Jika saya memiliki uang cukup, maka saya cenderung memilih Rencana 
A. Jika tidak, maka saya akan memilih Rencana C, dan dengan Rencana C 
itu berarti tukang reparasi akan sering datang ke rumah saya tiap 
tahun.

Kita pun cenderung berpikir bahwa meskipun Allah memiliki sebuah
rencana yang "terbaik" bagi hidup kita, Ia juga memiliki rencana lain
yang "lebih murah" bagi mereka yang telah meleset dari rencana yang
terbaik itu. Kita teringat keputusan bodoh dan berdosa yang pernah
kita ambil dan, akibatnya, kita melihat diri kita berada dalam
"Rencana B" kehendak Allah bagi hidup kita. Jika kita tetap membuat
keputusan yang jelek, maka kita akan turun lagi ke Rencana C, Rencana
D, dan  karena kita orang berdosa kita akan segera kehabisan daftar
abjad yang tersedia. Kita berpikir tentang "apa yang mungkin terjadi"
seandainya kita tidak menikahi pasangan hidup kita yang sekarang,
seandainya kita tidak hamil sebelum hari pernikahan, seandainya kita
tidak mengambil pekerjaan yang mengerikan ini dan menerima pekerjaan
satunya yang mungkin akan membuat kita sukses, atau seandainya kita
tidak meledak dalam kemarahan kepada anak kita yang masih remaja.

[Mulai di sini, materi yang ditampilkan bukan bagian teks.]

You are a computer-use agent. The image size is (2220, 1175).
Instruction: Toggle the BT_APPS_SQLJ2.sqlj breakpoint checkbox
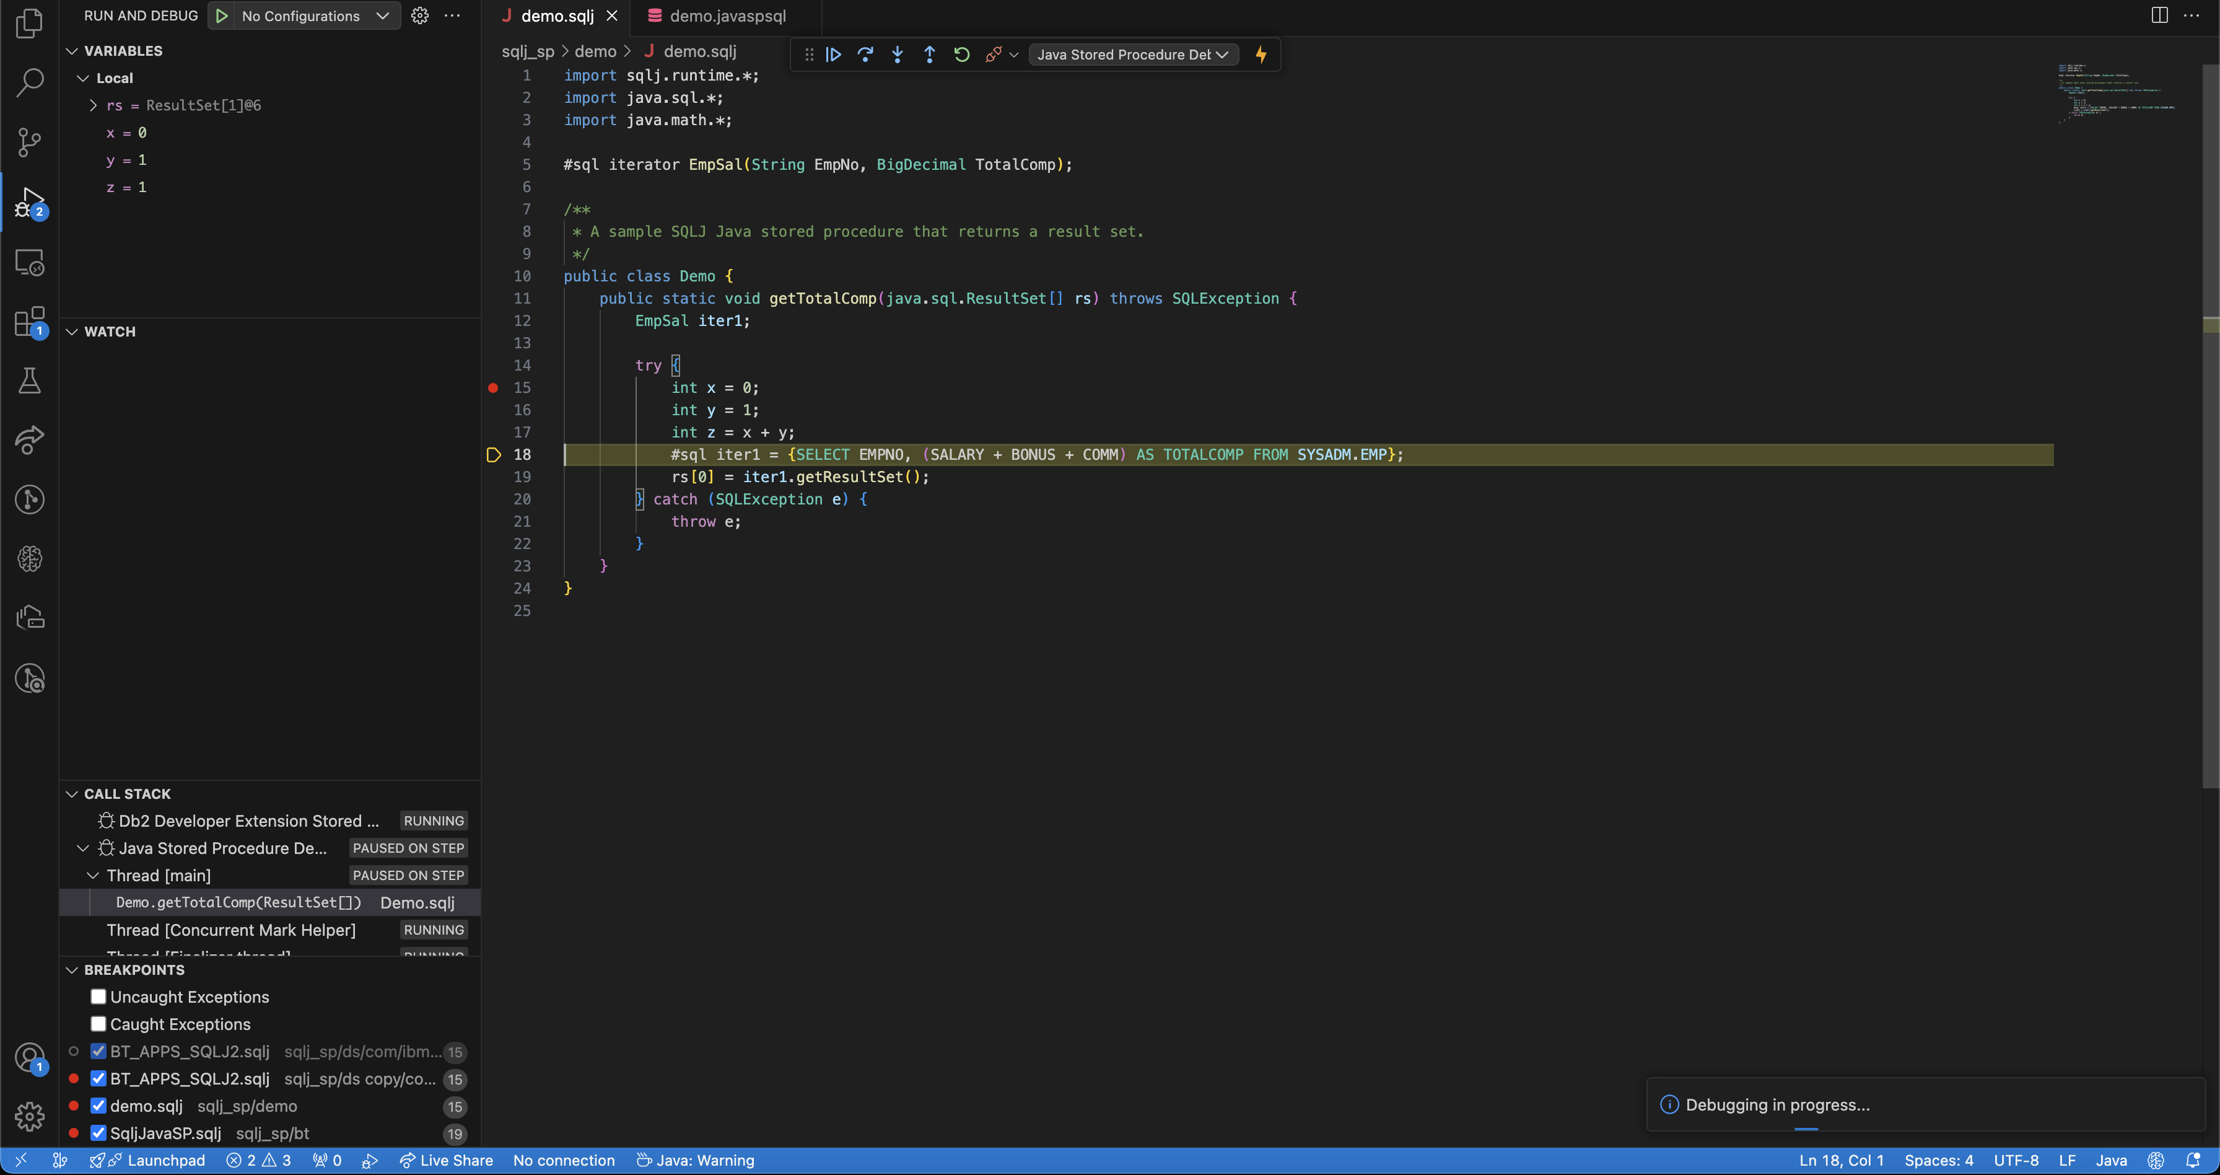coord(97,1051)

Dalam bab ini kita akan melihat bahwa bagi mereka yang berada di dalam
Kristus, hanya ada satu rencana, Rencana A. Rencana ini tetap
tergenapi meskipun kita melakukan berbagai dosa dan kesalahan. Kita
akan melihat keajaiban perhatian Allah sebagai Gembala, dan detail
kasih-Nya di sepanjang rencana yang telah Ia tetapkan bagi hidup kita.
Kebenaran agung ini sungguh mencerahkan, menghiburkan, dan terkadang
menakutkan ciptaan Allah yang sombong.

Satu Rencana yang Berdaulat
---------------------------

Alkitab mengajarkan bahwa (1) Allah memiliki satu rencana khusus bagi
hidup Anda dan (2) peristiwa-peristiwa dan pilihan-pilihan dalam hidup
Anda secara tak dapat ditolak dan secara berdaulat mengerjakan rencana
itu dalam setiap detailnya. Berlawanan dengan pandangan Rick tentang
rencana Allah, seseorang tidak mungkin bisa "gagal ujian" dalam
rencana itu. Semua kesalahan, kebutaan, dan dosa Anda telah
diperhitungkan sebelumnya. Kebenaran ini diajarkan dalam doktrin
providensi Allah. Tanpa memahami providensi, kita tidak akan dapat
memahami keterlibatan Allah secara jelas dalam hidup kita sehari-hari.
Kekacauan dalam hal bimbingan Allah di kalangan Kristen banyak
disebabkan oleh kurangnya pemahaman akan doktrin ini.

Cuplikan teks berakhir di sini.